*RECORDS SHOWN*:
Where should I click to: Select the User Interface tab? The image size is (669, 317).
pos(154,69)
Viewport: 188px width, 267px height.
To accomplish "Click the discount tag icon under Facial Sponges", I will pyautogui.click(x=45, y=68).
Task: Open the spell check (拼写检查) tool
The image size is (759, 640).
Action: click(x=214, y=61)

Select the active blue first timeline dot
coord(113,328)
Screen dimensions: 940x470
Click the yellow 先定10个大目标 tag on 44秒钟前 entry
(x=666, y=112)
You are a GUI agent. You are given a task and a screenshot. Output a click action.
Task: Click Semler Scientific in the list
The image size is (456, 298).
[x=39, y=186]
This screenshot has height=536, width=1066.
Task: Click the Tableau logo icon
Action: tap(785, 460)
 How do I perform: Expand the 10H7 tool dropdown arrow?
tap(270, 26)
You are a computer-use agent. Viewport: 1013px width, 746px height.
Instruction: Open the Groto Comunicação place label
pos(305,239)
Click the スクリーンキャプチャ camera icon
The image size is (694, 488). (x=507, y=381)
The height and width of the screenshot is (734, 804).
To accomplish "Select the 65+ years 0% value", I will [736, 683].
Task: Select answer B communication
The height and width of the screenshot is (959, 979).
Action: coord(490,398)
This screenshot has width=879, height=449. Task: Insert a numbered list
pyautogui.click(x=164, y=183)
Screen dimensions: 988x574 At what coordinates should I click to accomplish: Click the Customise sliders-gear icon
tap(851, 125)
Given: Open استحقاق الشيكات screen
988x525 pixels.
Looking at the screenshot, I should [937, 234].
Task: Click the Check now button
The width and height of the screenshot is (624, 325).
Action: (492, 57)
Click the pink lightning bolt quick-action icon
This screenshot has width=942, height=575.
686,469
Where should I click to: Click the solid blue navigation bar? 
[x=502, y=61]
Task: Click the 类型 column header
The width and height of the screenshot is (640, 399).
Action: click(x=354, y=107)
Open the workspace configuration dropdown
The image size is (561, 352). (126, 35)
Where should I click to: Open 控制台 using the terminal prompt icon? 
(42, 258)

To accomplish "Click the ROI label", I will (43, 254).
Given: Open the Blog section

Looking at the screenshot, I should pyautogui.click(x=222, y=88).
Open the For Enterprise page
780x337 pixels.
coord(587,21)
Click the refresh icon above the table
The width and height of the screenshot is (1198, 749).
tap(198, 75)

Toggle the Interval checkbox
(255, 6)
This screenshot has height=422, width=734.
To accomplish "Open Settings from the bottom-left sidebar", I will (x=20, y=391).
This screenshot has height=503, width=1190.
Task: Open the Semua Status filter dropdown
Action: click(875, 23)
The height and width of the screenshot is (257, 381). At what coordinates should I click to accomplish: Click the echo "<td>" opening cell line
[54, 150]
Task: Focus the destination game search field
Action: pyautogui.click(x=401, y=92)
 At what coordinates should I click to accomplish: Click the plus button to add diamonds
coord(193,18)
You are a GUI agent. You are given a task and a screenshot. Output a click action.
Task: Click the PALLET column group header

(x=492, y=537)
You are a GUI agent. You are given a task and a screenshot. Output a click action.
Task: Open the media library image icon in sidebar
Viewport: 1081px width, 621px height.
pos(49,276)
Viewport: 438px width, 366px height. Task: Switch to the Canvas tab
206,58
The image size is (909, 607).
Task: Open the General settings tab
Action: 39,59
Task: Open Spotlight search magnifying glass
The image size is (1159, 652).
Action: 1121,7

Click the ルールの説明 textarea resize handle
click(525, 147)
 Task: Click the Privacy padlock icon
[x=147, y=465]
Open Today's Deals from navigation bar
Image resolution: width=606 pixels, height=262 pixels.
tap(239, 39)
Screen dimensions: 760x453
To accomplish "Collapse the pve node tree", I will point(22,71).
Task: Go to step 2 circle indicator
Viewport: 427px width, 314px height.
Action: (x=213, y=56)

*WHAT YOU HAVE TO DO*:
Since the material above must be kept intact, output it exactly as it is.

*WRITTEN REPLY*:
Where should I click to: Select the User Interface tab? The image size is (669, 317).
pos(154,69)
Viewport: 188px width, 267px height.
To accomplish "Click the discount tag icon under Facial Sponges", I will pyautogui.click(x=45, y=68).
Task: Open the spell check (拼写检查) tool
The image size is (759, 640).
Action: click(x=214, y=61)

Select the active blue first timeline dot
coord(113,328)
Screen dimensions: 940x470
Click the yellow 先定10个大目标 tag on 44秒钟前 entry
(x=666, y=112)
You are a GUI agent. You are given a task and a screenshot. Output a click action.
Task: Click Semler Scientific in the list
The image size is (456, 298).
[x=39, y=186]
This screenshot has height=536, width=1066.
Task: Click the Tableau logo icon
Action: tap(785, 460)
 How do I perform: Expand the 10H7 tool dropdown arrow?
tap(270, 26)
You are a computer-use agent. Viewport: 1013px width, 746px height.
Instruction: Open the Groto Comunicação place label
pos(305,239)
Click the スクリーンキャプチャ camera icon
The image size is (694, 488). (x=507, y=381)
The height and width of the screenshot is (734, 804).
To accomplish "Select the 65+ years 0% value", I will [736, 683].
Task: Select answer B communication
The height and width of the screenshot is (959, 979).
Action: coord(490,398)
This screenshot has width=879, height=449. Task: Insert a numbered list
pyautogui.click(x=164, y=183)
Screen dimensions: 988x574 At what coordinates should I click to accomplish: Click the Customise sliders-gear icon
tap(851, 125)
Given: Open استحقاق الشيكات screen
988x525 pixels.
Looking at the screenshot, I should [937, 234].
Task: Click the Check now button
The width and height of the screenshot is (624, 325).
Action: (492, 57)
Click the pink lightning bolt quick-action icon
This screenshot has width=942, height=575.
686,469
Where should I click to: Click the solid blue navigation bar? 
[x=502, y=61]
Task: Click the 类型 column header
The width and height of the screenshot is (640, 399).
Action: click(x=354, y=107)
Open the workspace configuration dropdown
The image size is (561, 352). (126, 35)
Where should I click to: Open 控制台 using the terminal prompt icon? 
(42, 258)

To accomplish "Click the ROI label", I will (43, 254).
Given: Open the Blog section

Looking at the screenshot, I should pyautogui.click(x=222, y=88).
Open the For Enterprise page
780x337 pixels.
coord(587,21)
Click the refresh icon above the table
The width and height of the screenshot is (1198, 749).
tap(198, 75)

Toggle the Interval checkbox
(255, 6)
This screenshot has height=422, width=734.
To accomplish "Open Settings from the bottom-left sidebar", I will (x=20, y=391).
This screenshot has height=503, width=1190.
Task: Open the Semua Status filter dropdown
Action: click(875, 23)
The height and width of the screenshot is (257, 381). At what coordinates should I click to accomplish: Click the echo "<td>" opening cell line
[54, 150]
Task: Focus the destination game search field
Action: pyautogui.click(x=401, y=92)
 At what coordinates should I click to accomplish: Click the plus button to add diamonds
coord(193,18)
You are a GUI agent. You are given a task and a screenshot. Output a click action.
Task: Click the PALLET column group header

(x=492, y=537)
You are a GUI agent. You are given a task and a screenshot. Output a click action.
Task: Open the media library image icon in sidebar
Viewport: 1081px width, 621px height.
pos(49,276)
Viewport: 438px width, 366px height. Task: Switch to the Canvas tab
206,58
The image size is (909, 607).
Task: Open the General settings tab
Action: 39,59
Task: Open Spotlight search magnifying glass
The image size is (1159, 652).
Action: 1121,7

Click the ルールの説明 textarea resize handle
click(525, 147)
 Task: Click the Privacy padlock icon
[x=147, y=465]
Open Today's Deals from navigation bar
Image resolution: width=606 pixels, height=262 pixels.
tap(239, 39)
Screen dimensions: 760x453
To accomplish "Collapse the pve node tree", I will point(22,71).
Task: Go to step 2 circle indicator
Viewport: 427px width, 314px height.
Action: (x=213, y=56)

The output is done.